On Melt My Eyez See Your Future, Curry again retools his sound, trading livewire energy for introspection and vulnerability. The album lacks the vividness of his past releases, but its concept offers a glimpse into Curry’s roving mind. In interviews, he’s described the project as more intimate, saying “this album is about me, Denzel Curry. No alter egos, no nothing. Just Denzel Curry.” The comment overstates the distinctness of his personas, none of which were fully formed identities, but it illustrates his approach to writing. Throughout Melt My Eyez, he focuses on himself, internalizing the skeptical gaze he usually applies to larger political issues. That pivot yields music that’s more self-reflective, with few ragers or bangers.
Curry presents the world behind his eyes as a hushed, penitent space. The beats are largely soft and uncluttered, full of neat drums, gossamer piano, and spectral vocals. Instead of sprinting through these mellow instrumentals, Curry ambles, his words measured and deliberate. The first verse of “Walkin,” a highlight, unfurls like a house cat in sunlight as Curry floats over a yawning vocal sample. “Walking with my back to the sun/Keep my head to the sky/Me against the world/It’s me, myself and I/Like De La,” Curry raps in a loose, lolling cadence. When the Kal Banx beat flips into a trap number midway, Curry slips into his signature double-time—but he trots rather than gallops. Even when he’s animated, he’s unrushed and loose.
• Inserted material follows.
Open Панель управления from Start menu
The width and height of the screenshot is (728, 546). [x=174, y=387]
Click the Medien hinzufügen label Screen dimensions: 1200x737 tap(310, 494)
Forward momentum and acceptance are constant themes. “Watching people dying got me being honest,” he says on “The Last,” one of many moments of pandemic-induced lucidity. “It’s all in mind/But I’mma feel fine once I’m melting my eyes,” he chants on “Mental,” singer Bridget Perez’s sweet coos reassuring him. Curry invokes that image a few times, casting it as clarifying in all senses of the word: warm, liquefying, cleansing. The metaphor cleverly flips crying—a messy, mucusy, and literally blurring physiological reflex—into an orienting experience.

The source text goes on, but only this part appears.